John credits his survival to his “tough but devoted Irish wife” Sumur, who after two years of caring for his needs, finally turned to “tough love” to force him to get out and go into rehab. However, he had gained so much weight and lost so much strength that he could not use his limb, or even get out of bed. Sumur arranged for Johns rehabilitation, during which they used a radical ultrasound treatment to break up the calcification that had built up around his embolism. However, during his recovery, John found that the rehab unit had an arrangement with another major prosthetics maker. Unfortunately, John then had a terrible experience with the other prosthetics company.
Although John wanted to go back to Eastside, the rehab unit told him that Eastside would never receive full payment for their services. They did not want to use Eastside, whose costs were greater because of the amount of time and effort they put in. Sumur refused to settle for less than the best and contacted Eastside. Jeff assured her that his own office staff, Janet and Shannon, would take care of all insurance issues. Jeff’s confidence in his people reassured her. Once Sumur called in Eastside, John and Sumur never heard another word about payment from Jeff, though the rehab center often pointed out what wouldn’t be covered.

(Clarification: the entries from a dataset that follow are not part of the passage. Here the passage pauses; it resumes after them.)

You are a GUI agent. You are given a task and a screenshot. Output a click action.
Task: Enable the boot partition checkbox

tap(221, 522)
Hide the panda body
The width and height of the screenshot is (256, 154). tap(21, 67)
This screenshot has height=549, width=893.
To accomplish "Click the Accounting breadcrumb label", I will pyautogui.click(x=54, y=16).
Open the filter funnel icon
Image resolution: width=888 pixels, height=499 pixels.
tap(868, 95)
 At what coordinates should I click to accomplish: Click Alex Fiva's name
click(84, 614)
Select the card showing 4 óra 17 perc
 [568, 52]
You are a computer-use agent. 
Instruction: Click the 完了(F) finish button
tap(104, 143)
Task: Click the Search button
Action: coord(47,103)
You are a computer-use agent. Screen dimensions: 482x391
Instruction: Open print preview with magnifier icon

As John said, “Steve put up with me and my attitude in a hostile environment. He and Jeff made sure the quality of care and product were the best. Eastside as a team relieved our stress and we never had to worry about care once Jeff said it would be taken care of. We actually don’t know what, if anything, Eastside ever received in payment since they have never brought it up. Jeff and Steve’s standards and products were extraordinarily higher than what other patients in the facility had and the speed of my recovery is living proof of that.”

Steve and Jeff got busy and made John an external orthotic appliance and a frame (which John described as looking like an erector set) to get him out of bed and walking. Use of this frame cut his rehab time in half. John had been told that he would be in rehab 2 years and would never ride a motorcycle again. With the help of Steve and Jeff, he could walk in 6 months and could ride again in a year. He dropped 140 pounds of fat, then regained weight, but this time as muscle. Jeff didn’t concern John about compensation; even though John had been told many times that Eastside wouldn’t be paid for all the work and time needed. Jeff and his staff only worried about what John needed.

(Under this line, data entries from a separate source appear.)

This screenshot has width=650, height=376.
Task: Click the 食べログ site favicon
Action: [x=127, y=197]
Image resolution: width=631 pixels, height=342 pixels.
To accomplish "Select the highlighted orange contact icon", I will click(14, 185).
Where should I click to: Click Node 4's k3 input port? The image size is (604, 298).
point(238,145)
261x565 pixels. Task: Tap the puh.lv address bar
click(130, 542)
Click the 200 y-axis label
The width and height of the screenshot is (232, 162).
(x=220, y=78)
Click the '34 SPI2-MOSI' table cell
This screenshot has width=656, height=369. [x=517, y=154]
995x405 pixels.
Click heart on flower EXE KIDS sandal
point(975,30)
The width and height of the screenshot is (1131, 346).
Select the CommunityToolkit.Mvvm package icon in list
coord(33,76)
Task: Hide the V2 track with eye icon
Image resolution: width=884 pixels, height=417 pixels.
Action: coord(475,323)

John told me that Jeff’s standards are higher than the insurance companies will pay for, but Jeff will always find a way to get the job done right. John waxed rhapsodic about Jeff and Steve during the interview. For a tough former Ranger and biker, he was positively poetic at times. Among other things, he told me, “Jeff and Steve have a passion for what they do. They never take shortcuts. They want the prosthesis as perfect as possible.” “Jeff goes above and beyond to ensure that you are walking.” “Jeff took 2 hours to tune up my leg to specially suit my needs in motorcycling!” (John uses the Otto Bock C-leg, a computer operated prosthesis.)

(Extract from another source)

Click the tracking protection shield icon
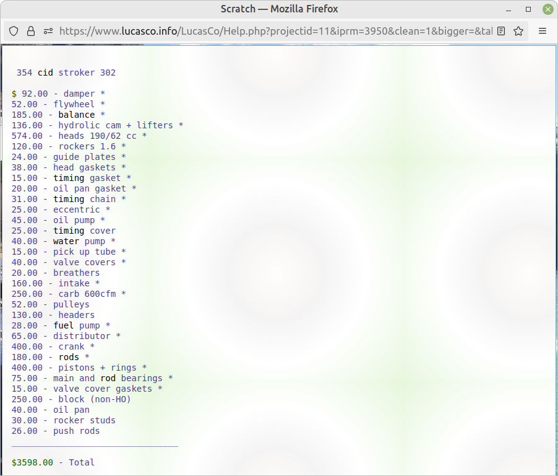 pyautogui.click(x=14, y=31)
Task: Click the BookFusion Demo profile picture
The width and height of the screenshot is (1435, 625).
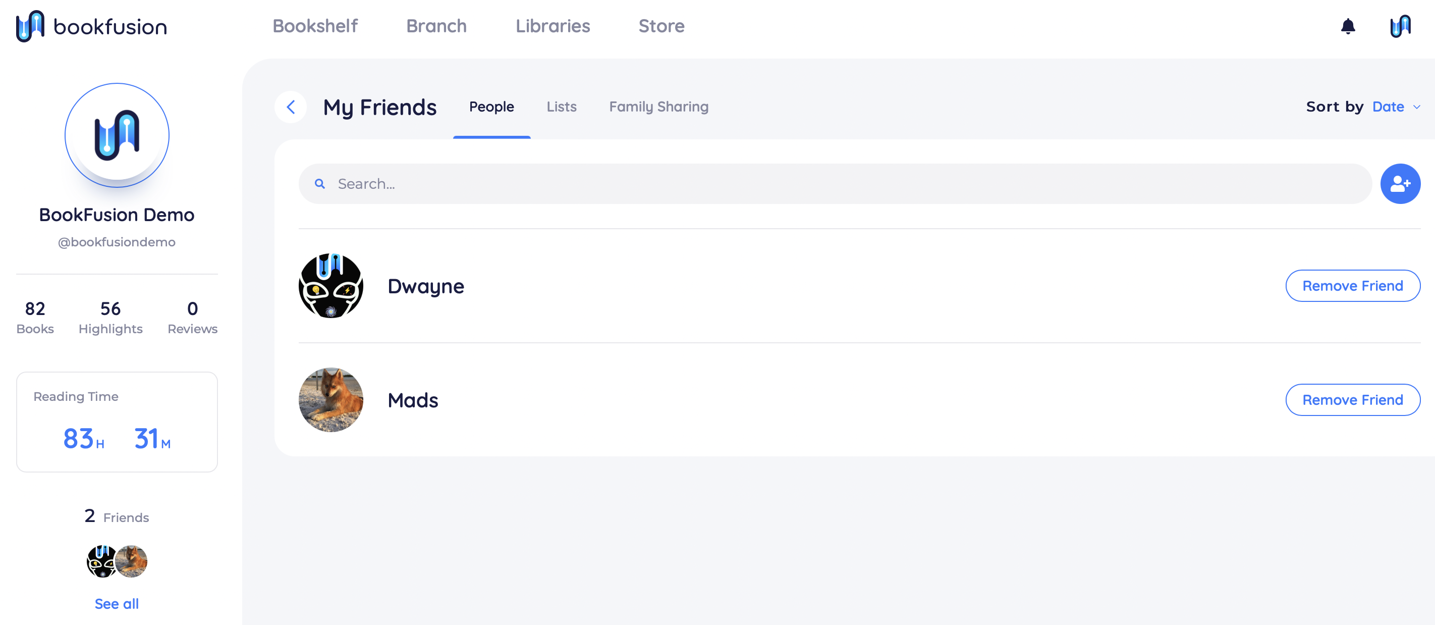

John recently completed a course as a veterinary tech, is working with research animals, and also works with rescued pit bulls. The “bulls” sometimes chew on his prosthetic leg, an advantage he has since others have to feel the bite. When he told Jeff (also a dog lover) about the situation, Jeff provided John with extra plastic covers for the leg at no charge. John said of Jeff and Steve, “I cannot say enough good about them. They were there for me even when I didn’t want them to be! If there are angels on earth, Jeff is one of them. He is always there for me, at any time. I would share a foxhole with him.” “I can call Jeff for anything at any time, and he will solve the problem. Jeff is one of six people I know I could call at 3 in the AM, and he would be there for me and vice versa. I brag about Jeff and Eastside like I brag about my Harley. I show off his product like I do my 1600cc engine. I explain his products performance the same way I give the specs of my custom “springer” forks.” (As any Harley rider knows, this is high praise indeed!)

Despite a recent bout with pneumonia and being faced with a new health issue, John remains active, and intends to go on, in his words above “living life to the fullest, with no limitations.” My bet is that he will!